Tornare alle domeniche senza auto per contrastare il sovraffollamento turistico? C'è chi ha deciso di farlo, almeno in parte. Quest'anno, infatti, per tre domeniche le automobili non potranno accedere al lago di Klöntal, a Glarona. Lo scopo è proprio quello di limitare i flussi turistici. Ma è una soluzione che sarebbe auspicabile, o perlomeno percorribile anche nel nostro Cantone? Ticinonews ha cercato di scoprirlo.
Val Verzasca: un'iniziativa piuttosto di valorizzazione del territorio
«Significherebbe riempire per lo meno la prima parte della Verzasca di carovane di bus per portare turisti fino a quel punto. E questo almeno fino a Vogorno.
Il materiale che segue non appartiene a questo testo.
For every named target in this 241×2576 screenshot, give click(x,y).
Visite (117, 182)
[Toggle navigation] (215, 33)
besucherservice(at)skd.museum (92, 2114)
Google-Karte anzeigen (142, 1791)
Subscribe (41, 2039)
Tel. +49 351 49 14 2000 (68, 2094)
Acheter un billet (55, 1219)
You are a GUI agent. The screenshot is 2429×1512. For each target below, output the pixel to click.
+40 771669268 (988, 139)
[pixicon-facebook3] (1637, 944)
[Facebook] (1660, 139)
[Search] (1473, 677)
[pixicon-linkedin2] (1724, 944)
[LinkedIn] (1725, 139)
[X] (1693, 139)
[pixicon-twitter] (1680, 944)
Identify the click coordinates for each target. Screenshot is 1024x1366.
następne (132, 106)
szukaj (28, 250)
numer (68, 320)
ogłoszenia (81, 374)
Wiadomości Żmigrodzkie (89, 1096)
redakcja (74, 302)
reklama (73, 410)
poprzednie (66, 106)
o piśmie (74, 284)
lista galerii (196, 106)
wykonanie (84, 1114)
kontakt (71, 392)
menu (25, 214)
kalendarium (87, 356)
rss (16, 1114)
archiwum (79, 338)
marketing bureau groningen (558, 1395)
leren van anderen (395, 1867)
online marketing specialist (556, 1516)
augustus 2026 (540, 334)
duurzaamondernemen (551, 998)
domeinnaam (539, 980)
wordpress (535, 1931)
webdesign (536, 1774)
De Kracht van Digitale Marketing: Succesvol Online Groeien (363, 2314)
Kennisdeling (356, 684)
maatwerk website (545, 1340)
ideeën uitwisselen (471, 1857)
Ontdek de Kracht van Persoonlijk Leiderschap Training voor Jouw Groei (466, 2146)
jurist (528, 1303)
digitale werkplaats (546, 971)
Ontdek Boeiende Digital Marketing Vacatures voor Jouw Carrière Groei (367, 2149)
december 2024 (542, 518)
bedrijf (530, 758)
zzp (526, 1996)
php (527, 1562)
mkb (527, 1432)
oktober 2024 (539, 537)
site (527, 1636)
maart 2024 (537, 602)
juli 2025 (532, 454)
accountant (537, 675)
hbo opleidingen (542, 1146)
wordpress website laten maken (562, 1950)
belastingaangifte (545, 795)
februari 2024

Dopodiché, ci si può anche chiedere come si potrebbe incentivare i turisti a visitare le parti più discoste delle valli. Ma ci sono anche degli aspetti pratici, la Verzasca è infatti una valle dove vivono molte persone», ci spiega il responsabile dei progetti di sviluppo della Valle Verzasca Alessandro Speziali. Difficile immaginare, dunque, una limitazione del traffico a contrasto del sovraffollamento turistico, che negli ultimi anni si sta stabilizzando sotto i livelli di guardia. D'altra parte, un'iniziativa di questo tipo permetterebbe di valorizzare il territorio, di «riscoprirlo in maniera lenta», prosegue Speziali.
Bellinzona e valli: delle nuove iniziative accompagnate dai trasporti pubblici
È di un'opinione simile anche Juri Clericetti, direttore di Bellinzona e Valli Turismo. Va specificato che, anche per la sua conformazione, la regione in questione non affronta sfide legate al sovraffollamento turistico. A ciò si aggiungono le iniziative di chiusura del traffico già offerte, come SlowUp e Freipass Lucomagno. D'altra parte, ci spiega Clericetti, ulteriori iniziative in questo senso sarebbero benvenute in un'ottica di valorizzazione del territorio. «Sarebbe auspicabile chiudere al traffico motorizzato una domenica senza motori, in una determinata regione. Permetterebbe di fruire in modo sostenibile, spensierato e tranquillo del nostro prodotto turistico e di quello che ha da offrire. Sarebbe interessate se il trasporto pubblico seguisse queste iniziative, per esempio con delle agevolazioni», aggiunge il direttore di Bellinzona e Valli Turismo.
Lugano: «un test contro il traffico»
Ma in Città non si può ancora parlare di sovraffollamento. D'altronde, vero è che anche in riva al Ceresio si sono osservati dei flussi turistici straordinari. A ciò si aggiunge l'elemento del traffico, ci spiega il capodicastero Sport Cultura ed Eventi Roberto Badaracco. Per questo motivo delle giornate di chiusura al traffico potrebbero risultare interessanti. «A livello di mobilità Lugano è così congestionata, che il fatto di avere delle domeniche di questo tipo potrebbe rendere più attrattivo il centro cittadino grazie a maggiore calma e tranquillità. Tutto ciò a beneficio non solo dei turisti, ma anche dei locali. Dunque, non vedrei male queste iniziative, ma nella misura di tre volte all'anno. L'importante è trovare un equilibrio e fare una prova per vedere l'effetto che avrà», conclude Badaracco.